Why it works: choosing the earliest-finishing activity never eliminates a better option. Any solution that picks a later-finishing activity could swap in the earlier one without reducing the count.
Classic Example: Interval Scheduling / Merge Intervals
Sort intervals by start time. Merge overlapping intervals by extending the current interval's end when the next interval overlaps. This is greedy because processing intervals in sorted order and merging greedily produces the correct merged set in O(n log n).
Greedy vs Dynamic Programming
Both require optimal substructure. The difference:
- Greedy: makes one choice per step, never revisits. Faster (often O(n log n) or O(n)).
- DP: considers all choices per step, picks the best after comparing subproblem results. Slower (often O(n^2) or O(n * W)).
If the greedy choice is always safe, use greedy. If you cannot prove the greedy choice is always optimal, you likely need DP.

§ **Exercise**:
Continue the passage on greedy algorithms versus dynamic programming from its final sentence, in the same technical style.

§ **Material supplied**:
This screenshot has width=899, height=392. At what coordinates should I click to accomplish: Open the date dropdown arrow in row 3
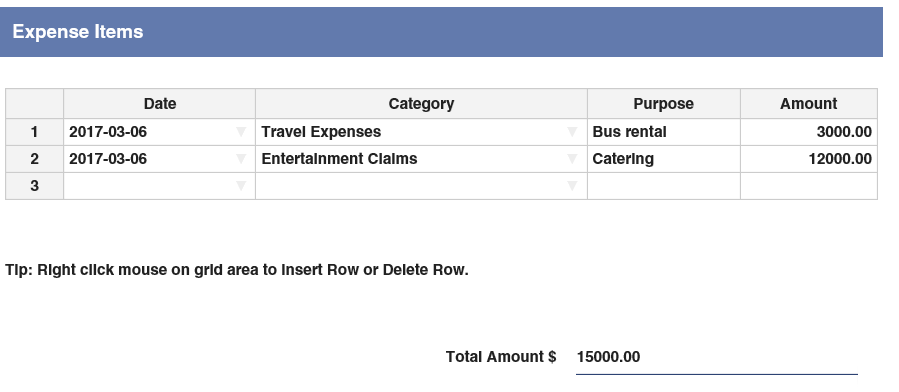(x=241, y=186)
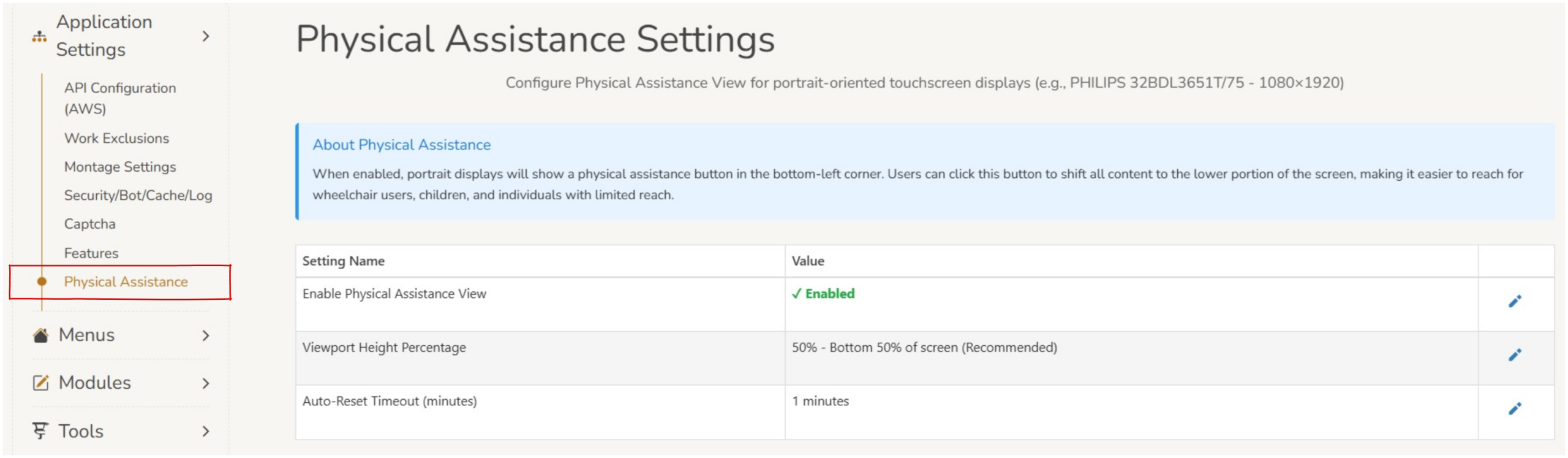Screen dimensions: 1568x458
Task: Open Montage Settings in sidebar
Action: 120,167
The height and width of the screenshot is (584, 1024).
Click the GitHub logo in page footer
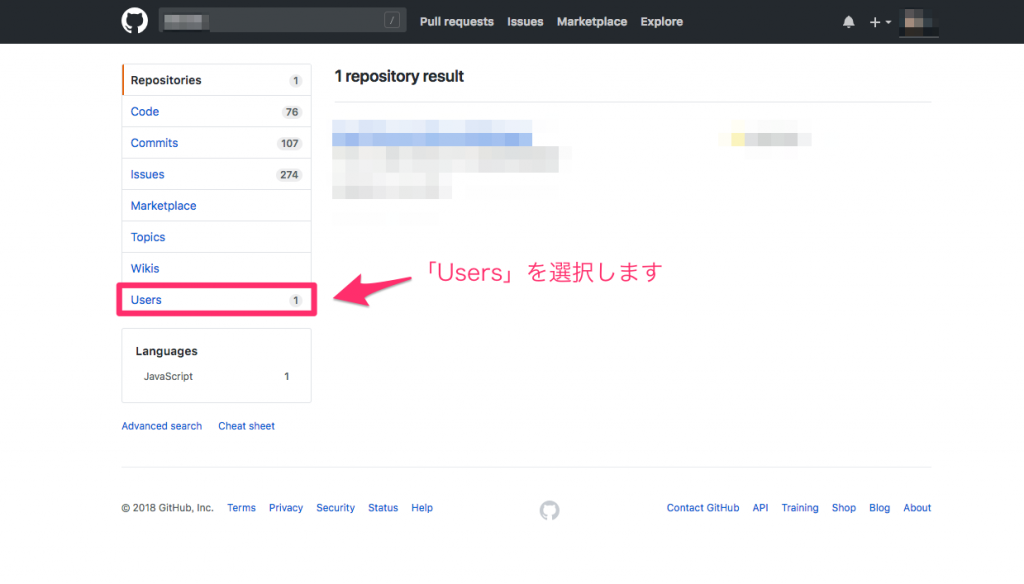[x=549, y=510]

§ **Your response**:
Example: the coin change problem is greedy with standard US denominations (25, 10, 5, 1) but requires DP with arbitrary denominations (e.g., [1, 3, 4] -- greedy gives 4+1+1 = 3 coins for amount 6, but 3+3 = 2 coins is better).
Backtracking
Backtracking explores all possible solutions by building candidates incrementally and abandoning a candidate ("backtracking") as soon as it violates a constraint.
The Pattern
function backtrack(state):
if state is a complete solution:
record or return it
for each choice in available choices:
if choice is valid given current state:
make the choice (modify state)
backtrack(state)
undo the choice (restore state)
The key operations: choose, explore, unchoose. The "unchoose" step is what makes it backtracking rather than plain recursion.
Pruning
Backtracking is inherently exponential (it explores a tree of possibilities). Pruning skips branches that cannot lead to valid solutions, dramatically reducing the search space in practice.
Example: in N-queens, if placing a queen on row i creates a conflict, you skip all configurations that extend from that placement. Without pruning, N-queens is O(n!). With pruning, the practical search space is much smaller.
Classic Examples
Generating permutations: build each permutation by choosing one unused element at a time. Backtrack by unmarking the element as used.
Generating subsets: for each element, choose to include it or not. This generates all 2^n subsets.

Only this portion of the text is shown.